Community can form action group to address city’s Superfund sites, cleanup efforts
It was almost standing room only when area residents filled a meeting room in the Fridley Community Center for the first of two sessions for the EPA CAG informational meeting Jan. 30.
Representatives from the U.S. Environmental Protection Agency (EPA) gave presentations and fielded questions on how to form a Community Action Group (CAG).
A CAG’s goal is to help the EPA make decisions on how to clean up a Superfund site. Superfund is the federal government’s program to clean up the nation’s uncontrolled hazardous waste sites, of which Fridley has five: three close to the Mississippi River south of I-694, plus one at the Fridley Commons Park well field and the Boise Cascade/Onan Corp./Medtronics site near Central and 73rd avenues. Fridley’s CAG could represent all five of the city’s Superfund sites.

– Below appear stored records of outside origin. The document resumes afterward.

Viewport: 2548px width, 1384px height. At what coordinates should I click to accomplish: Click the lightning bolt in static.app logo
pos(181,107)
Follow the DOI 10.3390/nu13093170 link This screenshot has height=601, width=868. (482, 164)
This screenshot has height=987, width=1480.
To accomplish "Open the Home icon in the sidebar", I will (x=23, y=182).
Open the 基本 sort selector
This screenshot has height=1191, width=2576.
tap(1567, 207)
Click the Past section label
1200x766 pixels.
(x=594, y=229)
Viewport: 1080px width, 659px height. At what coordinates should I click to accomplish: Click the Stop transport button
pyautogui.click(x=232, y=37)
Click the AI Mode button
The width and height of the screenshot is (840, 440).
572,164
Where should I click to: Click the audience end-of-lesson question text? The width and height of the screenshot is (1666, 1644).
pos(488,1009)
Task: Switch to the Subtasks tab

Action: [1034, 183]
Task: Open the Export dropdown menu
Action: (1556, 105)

A CAG includes about 15-20 local residents, representing a variety of interests and viewpoints, who are selected leaders based on membership applications by a steering committee of the local community. Membership could include property owners near the site, medical professionals, minority and low-income groups, environmental or public interest groups, facility owners, local business community members and anyone concerned about the Fridley superfund sites.
Elected leaders are not recommended to be part of the membership, but anyone can participate at the meetings, which are open to the public. If elected officials were also part of the 15-20 CAG members, that could disqualify the group for grants, EPA representatives said.
CAG membership is voluntary, the EPA representatives said, but members should be willing to commit to attending regular CAG meetings and serve two-year terms.
The EPA doesn’t create CAGs, nor does it create a CAG for every Superfund site; these groups are formed by request of the community and by the community. The EPA supports a group’s creation by talking about CAGs, providing a facilitator to help the group organize and funding research. The EPA and CAG also communicate with other agencies, including the Minnesota Pollution Control Agency (MPCA).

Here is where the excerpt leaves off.